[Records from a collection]
--- --- ---

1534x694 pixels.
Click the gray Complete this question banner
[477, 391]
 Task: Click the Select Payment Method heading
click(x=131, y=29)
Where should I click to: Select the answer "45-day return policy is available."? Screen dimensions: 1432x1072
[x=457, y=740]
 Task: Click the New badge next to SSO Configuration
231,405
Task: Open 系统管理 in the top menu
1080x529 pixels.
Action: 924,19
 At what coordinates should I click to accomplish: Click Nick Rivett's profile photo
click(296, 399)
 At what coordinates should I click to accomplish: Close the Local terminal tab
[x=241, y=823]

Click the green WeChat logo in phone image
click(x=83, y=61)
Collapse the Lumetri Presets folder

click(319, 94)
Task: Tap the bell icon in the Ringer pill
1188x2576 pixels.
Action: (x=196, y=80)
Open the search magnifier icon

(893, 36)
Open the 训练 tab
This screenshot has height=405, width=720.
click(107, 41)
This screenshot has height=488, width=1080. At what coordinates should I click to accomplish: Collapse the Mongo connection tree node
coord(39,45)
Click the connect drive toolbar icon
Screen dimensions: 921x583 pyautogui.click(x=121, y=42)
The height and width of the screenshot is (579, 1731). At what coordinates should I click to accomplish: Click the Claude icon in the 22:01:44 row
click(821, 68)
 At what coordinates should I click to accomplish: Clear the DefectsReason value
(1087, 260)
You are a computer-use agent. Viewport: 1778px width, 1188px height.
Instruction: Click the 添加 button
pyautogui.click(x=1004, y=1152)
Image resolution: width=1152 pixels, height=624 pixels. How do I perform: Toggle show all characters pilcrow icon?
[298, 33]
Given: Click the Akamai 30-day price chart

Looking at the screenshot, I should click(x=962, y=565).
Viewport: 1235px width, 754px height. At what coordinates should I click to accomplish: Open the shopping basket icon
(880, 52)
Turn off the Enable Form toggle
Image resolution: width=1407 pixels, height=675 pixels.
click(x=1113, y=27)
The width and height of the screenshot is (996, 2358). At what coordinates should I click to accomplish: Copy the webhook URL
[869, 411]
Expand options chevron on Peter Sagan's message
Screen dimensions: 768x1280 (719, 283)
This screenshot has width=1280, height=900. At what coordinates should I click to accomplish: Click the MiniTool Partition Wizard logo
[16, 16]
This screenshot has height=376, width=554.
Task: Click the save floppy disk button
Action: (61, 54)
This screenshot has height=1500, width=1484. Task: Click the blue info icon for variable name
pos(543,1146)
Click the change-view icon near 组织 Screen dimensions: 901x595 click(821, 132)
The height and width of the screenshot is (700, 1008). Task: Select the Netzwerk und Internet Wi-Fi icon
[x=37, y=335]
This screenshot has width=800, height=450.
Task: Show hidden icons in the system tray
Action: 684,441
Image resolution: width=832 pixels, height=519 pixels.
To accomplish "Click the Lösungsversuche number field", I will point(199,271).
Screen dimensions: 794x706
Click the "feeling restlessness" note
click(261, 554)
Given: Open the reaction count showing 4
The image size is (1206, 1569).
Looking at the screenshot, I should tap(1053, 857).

--- --- ---

• _TASK DETAILS_:
Set down the entries again exactly as they are.

• _WRITTEN ANSWER_:
1534x694 pixels.
Click the gray Complete this question banner
[477, 391]
 Task: Click the Select Payment Method heading
click(x=131, y=29)
Where should I click to: Select the answer "45-day return policy is available."? Screen dimensions: 1432x1072
[x=457, y=740]
 Task: Click the New badge next to SSO Configuration
231,405
Task: Open 系统管理 in the top menu
1080x529 pixels.
Action: 924,19
 At what coordinates should I click to accomplish: Click Nick Rivett's profile photo
click(296, 399)
 At what coordinates should I click to accomplish: Close the Local terminal tab
[x=241, y=823]

Click the green WeChat logo in phone image
click(x=83, y=61)
Collapse the Lumetri Presets folder

click(319, 94)
Task: Tap the bell icon in the Ringer pill
1188x2576 pixels.
Action: (x=196, y=80)
Open the search magnifier icon

(893, 36)
Open the 训练 tab
This screenshot has height=405, width=720.
click(107, 41)
This screenshot has height=488, width=1080. At what coordinates should I click to accomplish: Collapse the Mongo connection tree node
coord(39,45)
Click the connect drive toolbar icon
Screen dimensions: 921x583 pyautogui.click(x=121, y=42)
The height and width of the screenshot is (579, 1731). At what coordinates should I click to accomplish: Click the Claude icon in the 22:01:44 row
click(821, 68)
 At what coordinates should I click to accomplish: Clear the DefectsReason value
(1087, 260)
You are a computer-use agent. Viewport: 1778px width, 1188px height.
Instruction: Click the 添加 button
pyautogui.click(x=1004, y=1152)
Image resolution: width=1152 pixels, height=624 pixels. How do I perform: Toggle show all characters pilcrow icon?
[298, 33]
Given: Click the Akamai 30-day price chart

Looking at the screenshot, I should click(x=962, y=565).
Viewport: 1235px width, 754px height. At what coordinates should I click to accomplish: Open the shopping basket icon
(880, 52)
Turn off the Enable Form toggle
Image resolution: width=1407 pixels, height=675 pixels.
click(x=1113, y=27)
The width and height of the screenshot is (996, 2358). At what coordinates should I click to accomplish: Copy the webhook URL
[869, 411]
Expand options chevron on Peter Sagan's message
Screen dimensions: 768x1280 (719, 283)
This screenshot has width=1280, height=900. At what coordinates should I click to accomplish: Click the MiniTool Partition Wizard logo
[16, 16]
This screenshot has height=376, width=554.
Task: Click the save floppy disk button
Action: (61, 54)
This screenshot has height=1500, width=1484. Task: Click the blue info icon for variable name
pos(543,1146)
Click the change-view icon near 组织 Screen dimensions: 901x595 click(821, 132)
The height and width of the screenshot is (700, 1008). Task: Select the Netzwerk und Internet Wi-Fi icon
[x=37, y=335]
This screenshot has width=800, height=450.
Task: Show hidden icons in the system tray
Action: 684,441
Image resolution: width=832 pixels, height=519 pixels.
To accomplish "Click the Lösungsversuche number field", I will point(199,271).
Screen dimensions: 794x706
Click the "feeling restlessness" note
click(261, 554)
Given: Open the reaction count showing 4
The image size is (1206, 1569).
Looking at the screenshot, I should tap(1053, 857).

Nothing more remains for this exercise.